>>>>>

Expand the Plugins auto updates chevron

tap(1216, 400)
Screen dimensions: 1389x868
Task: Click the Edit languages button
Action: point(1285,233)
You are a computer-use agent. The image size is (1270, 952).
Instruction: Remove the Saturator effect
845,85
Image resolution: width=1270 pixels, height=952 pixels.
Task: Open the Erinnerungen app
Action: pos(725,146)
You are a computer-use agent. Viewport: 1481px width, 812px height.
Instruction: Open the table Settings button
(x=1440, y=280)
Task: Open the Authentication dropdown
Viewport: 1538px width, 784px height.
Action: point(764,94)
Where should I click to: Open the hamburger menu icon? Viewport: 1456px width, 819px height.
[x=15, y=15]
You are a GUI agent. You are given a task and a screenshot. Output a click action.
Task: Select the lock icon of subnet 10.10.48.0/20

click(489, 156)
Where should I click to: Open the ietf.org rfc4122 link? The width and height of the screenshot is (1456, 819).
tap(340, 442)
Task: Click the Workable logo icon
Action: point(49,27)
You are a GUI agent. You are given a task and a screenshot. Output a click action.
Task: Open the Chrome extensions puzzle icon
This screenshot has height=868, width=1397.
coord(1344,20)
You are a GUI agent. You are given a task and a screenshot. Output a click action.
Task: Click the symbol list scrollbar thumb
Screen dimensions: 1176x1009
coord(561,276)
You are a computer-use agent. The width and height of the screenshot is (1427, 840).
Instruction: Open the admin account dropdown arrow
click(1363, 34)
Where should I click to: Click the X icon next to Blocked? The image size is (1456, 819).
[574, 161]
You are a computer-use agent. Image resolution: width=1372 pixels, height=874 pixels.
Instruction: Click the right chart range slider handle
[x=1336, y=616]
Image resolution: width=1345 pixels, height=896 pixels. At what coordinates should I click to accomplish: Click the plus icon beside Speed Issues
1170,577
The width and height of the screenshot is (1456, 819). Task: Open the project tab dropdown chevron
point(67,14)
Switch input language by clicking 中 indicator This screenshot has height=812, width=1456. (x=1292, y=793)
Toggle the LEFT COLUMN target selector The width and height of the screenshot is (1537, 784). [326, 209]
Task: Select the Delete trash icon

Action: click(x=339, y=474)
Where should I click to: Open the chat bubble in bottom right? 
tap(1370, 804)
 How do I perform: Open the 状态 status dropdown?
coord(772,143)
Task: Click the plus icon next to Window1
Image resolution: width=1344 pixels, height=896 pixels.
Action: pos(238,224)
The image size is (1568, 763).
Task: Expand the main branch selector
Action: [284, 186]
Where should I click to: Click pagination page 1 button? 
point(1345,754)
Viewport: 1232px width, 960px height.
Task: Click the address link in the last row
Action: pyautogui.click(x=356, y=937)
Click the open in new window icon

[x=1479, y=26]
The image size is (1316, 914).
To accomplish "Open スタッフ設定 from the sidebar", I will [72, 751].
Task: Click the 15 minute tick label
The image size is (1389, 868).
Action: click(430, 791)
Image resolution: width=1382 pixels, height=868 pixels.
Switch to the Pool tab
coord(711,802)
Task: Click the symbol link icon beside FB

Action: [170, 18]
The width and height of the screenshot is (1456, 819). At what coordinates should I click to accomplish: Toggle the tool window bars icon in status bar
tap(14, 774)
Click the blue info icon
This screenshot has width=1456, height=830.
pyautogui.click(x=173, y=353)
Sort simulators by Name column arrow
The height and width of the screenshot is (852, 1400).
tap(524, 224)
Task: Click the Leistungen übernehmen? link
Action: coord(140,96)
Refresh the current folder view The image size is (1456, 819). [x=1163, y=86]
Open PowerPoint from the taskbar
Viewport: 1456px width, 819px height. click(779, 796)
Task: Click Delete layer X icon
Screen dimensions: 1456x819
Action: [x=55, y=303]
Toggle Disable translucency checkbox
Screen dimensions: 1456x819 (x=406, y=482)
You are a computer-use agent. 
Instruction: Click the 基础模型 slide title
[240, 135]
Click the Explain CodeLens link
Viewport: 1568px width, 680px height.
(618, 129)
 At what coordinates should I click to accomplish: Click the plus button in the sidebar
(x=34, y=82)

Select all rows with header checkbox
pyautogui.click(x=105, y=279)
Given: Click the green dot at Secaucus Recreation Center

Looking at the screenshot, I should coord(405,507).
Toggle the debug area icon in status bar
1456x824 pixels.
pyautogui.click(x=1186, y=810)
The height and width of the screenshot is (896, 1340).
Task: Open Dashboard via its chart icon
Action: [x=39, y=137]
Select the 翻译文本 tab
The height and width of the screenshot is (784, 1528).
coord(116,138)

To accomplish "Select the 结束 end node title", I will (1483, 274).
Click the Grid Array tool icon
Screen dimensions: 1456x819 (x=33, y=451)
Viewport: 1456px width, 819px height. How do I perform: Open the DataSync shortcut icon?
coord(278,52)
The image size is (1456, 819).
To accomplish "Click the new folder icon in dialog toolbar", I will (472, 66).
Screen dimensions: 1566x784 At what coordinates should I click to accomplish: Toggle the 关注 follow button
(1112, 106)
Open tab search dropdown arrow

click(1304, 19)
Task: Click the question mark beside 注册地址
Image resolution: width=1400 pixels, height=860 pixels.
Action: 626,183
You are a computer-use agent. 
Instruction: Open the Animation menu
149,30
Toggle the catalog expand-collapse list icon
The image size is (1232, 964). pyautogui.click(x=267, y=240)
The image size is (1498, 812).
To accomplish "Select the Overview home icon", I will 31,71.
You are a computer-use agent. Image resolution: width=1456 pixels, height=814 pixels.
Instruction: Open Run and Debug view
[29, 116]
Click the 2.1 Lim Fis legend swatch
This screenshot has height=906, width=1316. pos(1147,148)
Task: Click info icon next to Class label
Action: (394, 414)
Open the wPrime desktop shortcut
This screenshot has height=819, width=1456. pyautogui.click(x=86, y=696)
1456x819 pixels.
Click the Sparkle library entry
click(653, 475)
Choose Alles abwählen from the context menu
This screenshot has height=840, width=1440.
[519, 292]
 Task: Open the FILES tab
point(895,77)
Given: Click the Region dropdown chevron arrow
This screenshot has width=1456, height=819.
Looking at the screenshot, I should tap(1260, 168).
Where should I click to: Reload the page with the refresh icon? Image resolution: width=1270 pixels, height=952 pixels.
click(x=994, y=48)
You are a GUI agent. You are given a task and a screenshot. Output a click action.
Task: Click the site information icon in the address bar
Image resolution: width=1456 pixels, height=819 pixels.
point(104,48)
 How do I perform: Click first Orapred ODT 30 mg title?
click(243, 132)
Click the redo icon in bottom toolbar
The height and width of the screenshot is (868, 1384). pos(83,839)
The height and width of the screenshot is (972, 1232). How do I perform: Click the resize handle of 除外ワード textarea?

<<<<<

**TASK BRIEF**
Beginning with the line containing "Open the wPrime desktop shortcut", repeat each line of the listing above, exactly, through the last one, and stop there.

**SOLUTION TO THIS EXERCISE**
Open the wPrime desktop shortcut
This screenshot has height=819, width=1456. pyautogui.click(x=86, y=696)
1456x819 pixels.
Click the Sparkle library entry
click(653, 475)
Choose Alles abwählen from the context menu
This screenshot has height=840, width=1440.
[519, 292]
 Task: Open the FILES tab
point(895,77)
Given: Click the Region dropdown chevron arrow
This screenshot has width=1456, height=819.
Looking at the screenshot, I should tap(1260, 168).
Where should I click to: Reload the page with the refresh icon? Image resolution: width=1270 pixels, height=952 pixels.
click(x=994, y=48)
You are a GUI agent. You are given a task and a screenshot. Output a click action.
Task: Click the site information icon in the address bar
Image resolution: width=1456 pixels, height=819 pixels.
point(104,48)
 How do I perform: Click first Orapred ODT 30 mg title?
click(243, 132)
Click the redo icon in bottom toolbar
The height and width of the screenshot is (868, 1384). pos(83,839)
The height and width of the screenshot is (972, 1232). How do I perform: Click the resize handle of 除外ワード textarea?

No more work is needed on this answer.